• _SUPPLIED DATA_:

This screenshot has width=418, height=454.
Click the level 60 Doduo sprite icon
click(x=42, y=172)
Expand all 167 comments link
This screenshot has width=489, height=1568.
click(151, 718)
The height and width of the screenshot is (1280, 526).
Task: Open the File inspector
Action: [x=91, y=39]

...

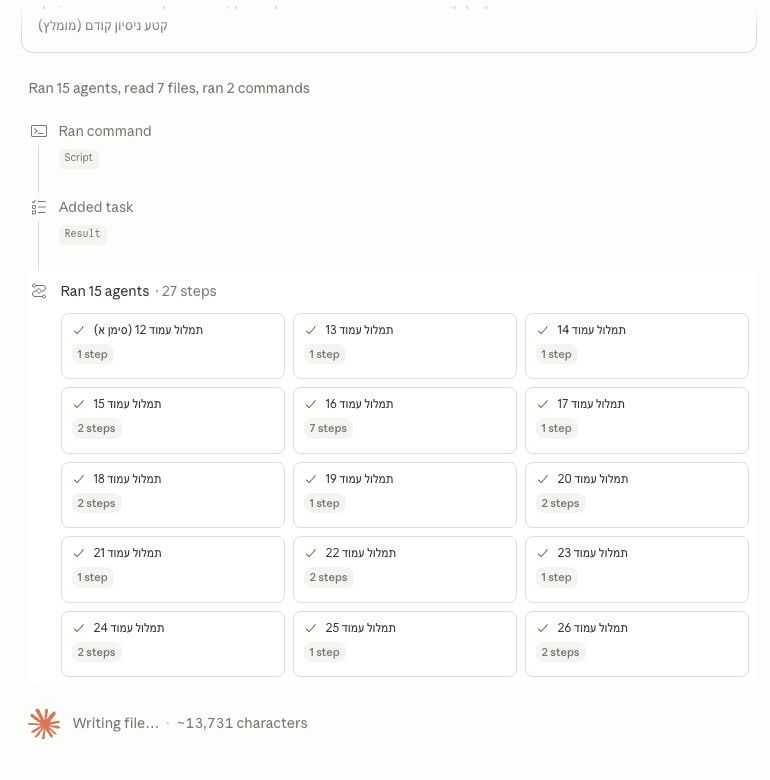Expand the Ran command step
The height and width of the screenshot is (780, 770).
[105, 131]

• _WORK REQUIRED_:
There is a line with "This screenshot has width=418, height=454." and a line with "Expand all 167 comments link" above. Copy exactly those two lines and all lines between them, with nothing else.

• _EXERCISE RESPONSE_:
This screenshot has width=418, height=454.
Click the level 60 Doduo sprite icon
click(x=42, y=172)
Expand all 167 comments link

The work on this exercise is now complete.